I'm not quite sure what that is telling me, or what my next move should be.... But I'm going to call PSE about the limb order, then look into the cam spacers. 




aread said:


> I re-arranged the spacers to move the cam closer to the riser. If you are looking at it from the string side, I moved the cam to the right. It wasn't a big shift. I moved it only by shifting the thinnest spacer I had. I don't know the thickness, but it's just about the thickness of a piece of copier paper.
> 
> I didn't do anything to the spacers on the idler wheel.
> 
> ...


----------



## aread (Dec 25, 2009)

When you draw the bow and are hitting the full draw, does the bow want to twist one way or the other?

Mine reacted the opposite of what you described with the light finger torque.

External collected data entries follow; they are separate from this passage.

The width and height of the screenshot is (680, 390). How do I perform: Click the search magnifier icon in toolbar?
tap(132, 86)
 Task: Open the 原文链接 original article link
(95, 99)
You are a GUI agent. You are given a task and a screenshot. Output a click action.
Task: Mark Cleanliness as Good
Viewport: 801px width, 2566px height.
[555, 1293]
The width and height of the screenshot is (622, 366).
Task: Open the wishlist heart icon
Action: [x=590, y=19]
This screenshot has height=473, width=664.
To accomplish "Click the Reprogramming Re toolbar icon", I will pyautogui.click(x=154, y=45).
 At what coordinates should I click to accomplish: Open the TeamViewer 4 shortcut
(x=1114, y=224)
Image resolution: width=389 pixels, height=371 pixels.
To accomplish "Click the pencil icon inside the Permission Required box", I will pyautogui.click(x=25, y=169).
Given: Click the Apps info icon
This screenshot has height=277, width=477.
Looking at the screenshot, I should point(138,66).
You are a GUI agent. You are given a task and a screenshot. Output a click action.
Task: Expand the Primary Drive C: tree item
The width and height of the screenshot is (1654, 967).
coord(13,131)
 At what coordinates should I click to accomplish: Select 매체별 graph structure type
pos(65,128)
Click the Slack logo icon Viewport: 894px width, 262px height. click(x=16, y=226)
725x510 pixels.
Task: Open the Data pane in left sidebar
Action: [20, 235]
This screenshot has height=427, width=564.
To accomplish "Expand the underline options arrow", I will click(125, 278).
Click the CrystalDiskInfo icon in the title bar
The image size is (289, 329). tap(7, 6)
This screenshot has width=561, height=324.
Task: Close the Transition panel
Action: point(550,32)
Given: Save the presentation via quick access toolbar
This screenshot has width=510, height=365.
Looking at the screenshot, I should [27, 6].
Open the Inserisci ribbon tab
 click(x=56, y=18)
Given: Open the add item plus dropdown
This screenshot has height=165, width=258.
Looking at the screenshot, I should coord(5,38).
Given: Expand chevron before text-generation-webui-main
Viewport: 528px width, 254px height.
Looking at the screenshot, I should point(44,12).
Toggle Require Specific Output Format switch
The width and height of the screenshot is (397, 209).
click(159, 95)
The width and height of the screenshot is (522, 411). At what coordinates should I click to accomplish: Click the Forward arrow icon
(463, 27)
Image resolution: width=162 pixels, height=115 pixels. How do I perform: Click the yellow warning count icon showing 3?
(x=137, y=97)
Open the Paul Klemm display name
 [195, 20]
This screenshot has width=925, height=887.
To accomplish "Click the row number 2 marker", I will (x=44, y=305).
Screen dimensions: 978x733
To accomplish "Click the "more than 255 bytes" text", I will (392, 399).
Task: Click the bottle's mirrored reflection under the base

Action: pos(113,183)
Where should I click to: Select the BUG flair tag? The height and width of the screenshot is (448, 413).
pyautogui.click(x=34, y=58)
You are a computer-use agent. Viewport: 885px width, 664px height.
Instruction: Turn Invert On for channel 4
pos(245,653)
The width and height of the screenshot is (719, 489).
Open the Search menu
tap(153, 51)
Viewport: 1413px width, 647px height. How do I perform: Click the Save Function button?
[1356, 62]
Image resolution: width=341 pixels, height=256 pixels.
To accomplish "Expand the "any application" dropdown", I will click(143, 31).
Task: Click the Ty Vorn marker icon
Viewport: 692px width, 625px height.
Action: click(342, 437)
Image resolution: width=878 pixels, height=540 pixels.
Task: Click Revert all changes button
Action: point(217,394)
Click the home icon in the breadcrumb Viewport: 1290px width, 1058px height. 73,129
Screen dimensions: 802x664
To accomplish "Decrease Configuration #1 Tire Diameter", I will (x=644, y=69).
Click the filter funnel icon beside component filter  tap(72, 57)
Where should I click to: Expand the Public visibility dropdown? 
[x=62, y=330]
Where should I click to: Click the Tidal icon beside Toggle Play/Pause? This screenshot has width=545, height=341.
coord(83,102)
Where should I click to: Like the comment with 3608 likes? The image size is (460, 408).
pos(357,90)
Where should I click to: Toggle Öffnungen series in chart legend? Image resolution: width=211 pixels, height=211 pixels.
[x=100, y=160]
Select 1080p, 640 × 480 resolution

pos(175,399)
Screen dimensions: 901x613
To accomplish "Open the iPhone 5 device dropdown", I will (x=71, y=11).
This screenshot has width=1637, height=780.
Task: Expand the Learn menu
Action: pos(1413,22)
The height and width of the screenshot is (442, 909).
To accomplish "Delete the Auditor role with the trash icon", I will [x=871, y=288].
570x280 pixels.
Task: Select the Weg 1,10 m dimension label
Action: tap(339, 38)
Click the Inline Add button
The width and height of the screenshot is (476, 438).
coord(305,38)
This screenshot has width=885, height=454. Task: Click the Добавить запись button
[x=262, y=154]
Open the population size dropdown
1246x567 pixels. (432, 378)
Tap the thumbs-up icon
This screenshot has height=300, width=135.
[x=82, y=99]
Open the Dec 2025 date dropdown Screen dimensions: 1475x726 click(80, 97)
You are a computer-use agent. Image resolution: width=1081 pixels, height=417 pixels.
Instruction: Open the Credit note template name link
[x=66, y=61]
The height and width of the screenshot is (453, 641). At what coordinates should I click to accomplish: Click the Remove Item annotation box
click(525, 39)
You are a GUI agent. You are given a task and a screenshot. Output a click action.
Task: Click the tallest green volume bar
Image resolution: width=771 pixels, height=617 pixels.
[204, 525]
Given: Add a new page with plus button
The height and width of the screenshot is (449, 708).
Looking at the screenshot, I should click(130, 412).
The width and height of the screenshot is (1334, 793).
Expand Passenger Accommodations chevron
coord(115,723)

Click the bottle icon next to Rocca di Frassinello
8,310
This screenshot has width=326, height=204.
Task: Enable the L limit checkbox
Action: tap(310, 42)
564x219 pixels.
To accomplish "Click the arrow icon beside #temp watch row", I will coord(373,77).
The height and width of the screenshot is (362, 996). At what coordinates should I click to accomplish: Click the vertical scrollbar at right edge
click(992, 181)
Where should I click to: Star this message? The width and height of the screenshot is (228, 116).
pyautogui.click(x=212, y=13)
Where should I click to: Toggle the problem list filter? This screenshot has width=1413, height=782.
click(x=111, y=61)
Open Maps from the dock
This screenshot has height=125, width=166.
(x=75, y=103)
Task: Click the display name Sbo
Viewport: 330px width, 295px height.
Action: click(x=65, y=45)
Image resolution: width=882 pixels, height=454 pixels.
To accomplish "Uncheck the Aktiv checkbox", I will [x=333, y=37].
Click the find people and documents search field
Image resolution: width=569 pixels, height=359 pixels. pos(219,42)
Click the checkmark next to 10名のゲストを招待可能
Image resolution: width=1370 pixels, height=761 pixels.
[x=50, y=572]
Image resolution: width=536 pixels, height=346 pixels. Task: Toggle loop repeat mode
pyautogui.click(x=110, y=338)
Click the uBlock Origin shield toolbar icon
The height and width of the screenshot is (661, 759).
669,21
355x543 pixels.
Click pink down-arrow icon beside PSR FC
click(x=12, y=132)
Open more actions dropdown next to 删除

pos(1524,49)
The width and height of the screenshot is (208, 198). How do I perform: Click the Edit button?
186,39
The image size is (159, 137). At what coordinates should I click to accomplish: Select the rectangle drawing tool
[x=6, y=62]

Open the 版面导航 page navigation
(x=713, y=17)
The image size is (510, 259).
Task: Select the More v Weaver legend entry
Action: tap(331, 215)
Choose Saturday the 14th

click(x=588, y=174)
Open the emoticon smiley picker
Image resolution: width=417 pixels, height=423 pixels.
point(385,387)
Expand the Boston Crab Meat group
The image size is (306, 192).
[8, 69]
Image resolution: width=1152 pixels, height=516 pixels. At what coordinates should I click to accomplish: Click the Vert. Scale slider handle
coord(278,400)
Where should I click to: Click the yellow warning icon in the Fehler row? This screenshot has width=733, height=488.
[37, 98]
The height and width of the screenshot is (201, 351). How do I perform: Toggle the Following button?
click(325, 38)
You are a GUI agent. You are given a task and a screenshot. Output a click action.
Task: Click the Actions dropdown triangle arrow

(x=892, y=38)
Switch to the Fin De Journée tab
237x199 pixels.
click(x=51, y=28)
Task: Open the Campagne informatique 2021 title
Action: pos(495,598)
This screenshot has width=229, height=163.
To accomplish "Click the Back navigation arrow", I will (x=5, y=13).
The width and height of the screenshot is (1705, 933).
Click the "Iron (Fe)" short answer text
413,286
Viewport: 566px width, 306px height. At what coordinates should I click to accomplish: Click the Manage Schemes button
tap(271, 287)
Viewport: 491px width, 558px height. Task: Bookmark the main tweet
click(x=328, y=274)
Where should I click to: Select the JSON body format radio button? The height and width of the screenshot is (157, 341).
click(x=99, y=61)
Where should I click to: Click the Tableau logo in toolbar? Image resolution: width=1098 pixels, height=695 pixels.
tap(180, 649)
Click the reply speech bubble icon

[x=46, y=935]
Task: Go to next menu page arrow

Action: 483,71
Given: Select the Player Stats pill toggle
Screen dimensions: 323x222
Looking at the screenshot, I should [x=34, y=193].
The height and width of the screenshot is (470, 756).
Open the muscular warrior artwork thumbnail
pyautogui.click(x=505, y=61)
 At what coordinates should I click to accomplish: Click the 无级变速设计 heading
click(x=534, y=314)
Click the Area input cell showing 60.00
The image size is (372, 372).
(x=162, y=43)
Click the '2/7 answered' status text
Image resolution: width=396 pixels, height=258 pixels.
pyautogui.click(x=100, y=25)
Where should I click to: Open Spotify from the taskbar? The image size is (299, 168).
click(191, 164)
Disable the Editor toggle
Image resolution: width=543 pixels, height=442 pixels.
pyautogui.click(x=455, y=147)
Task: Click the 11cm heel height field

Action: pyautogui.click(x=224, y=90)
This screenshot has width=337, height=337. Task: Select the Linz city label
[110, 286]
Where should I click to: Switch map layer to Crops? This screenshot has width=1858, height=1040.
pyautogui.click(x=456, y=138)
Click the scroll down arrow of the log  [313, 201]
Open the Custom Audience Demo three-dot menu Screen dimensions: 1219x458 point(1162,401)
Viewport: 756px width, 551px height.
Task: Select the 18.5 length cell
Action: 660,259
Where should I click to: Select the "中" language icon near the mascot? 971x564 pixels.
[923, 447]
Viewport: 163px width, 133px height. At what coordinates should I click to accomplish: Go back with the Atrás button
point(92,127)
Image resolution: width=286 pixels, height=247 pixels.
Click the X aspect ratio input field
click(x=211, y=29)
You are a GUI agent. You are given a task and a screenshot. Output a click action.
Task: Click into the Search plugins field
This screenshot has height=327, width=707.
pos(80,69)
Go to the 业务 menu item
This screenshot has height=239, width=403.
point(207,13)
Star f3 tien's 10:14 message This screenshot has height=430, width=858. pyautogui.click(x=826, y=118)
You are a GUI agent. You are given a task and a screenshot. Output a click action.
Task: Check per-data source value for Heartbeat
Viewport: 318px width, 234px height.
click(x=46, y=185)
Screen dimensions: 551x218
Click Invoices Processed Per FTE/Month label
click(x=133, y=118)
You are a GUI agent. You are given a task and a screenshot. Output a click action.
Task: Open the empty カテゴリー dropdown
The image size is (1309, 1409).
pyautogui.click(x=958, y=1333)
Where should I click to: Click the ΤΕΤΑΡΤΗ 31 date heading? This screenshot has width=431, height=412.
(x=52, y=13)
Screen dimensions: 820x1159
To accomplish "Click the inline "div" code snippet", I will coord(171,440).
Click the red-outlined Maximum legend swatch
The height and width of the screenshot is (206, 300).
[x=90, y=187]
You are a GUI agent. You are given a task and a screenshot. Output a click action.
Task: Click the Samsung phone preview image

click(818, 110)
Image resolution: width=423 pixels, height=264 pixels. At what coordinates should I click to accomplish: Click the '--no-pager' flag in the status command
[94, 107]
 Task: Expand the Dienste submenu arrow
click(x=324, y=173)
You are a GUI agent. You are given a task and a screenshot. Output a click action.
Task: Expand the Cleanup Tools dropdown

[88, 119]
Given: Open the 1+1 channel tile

It wanted to twist counter clockwise (viewed from above) and I got good results by moving the cam to the right. You may need to move your cam to the left.

As with all tuning, if this way doesn't work, try that way. 

One thing that made me realize what the problem was is when I drew another bow. There was no twist or torque at all as I hit full draw. When I was looking for it, the difference was really noticable. The other bow just came back and hit a solid wall like it is supposed to.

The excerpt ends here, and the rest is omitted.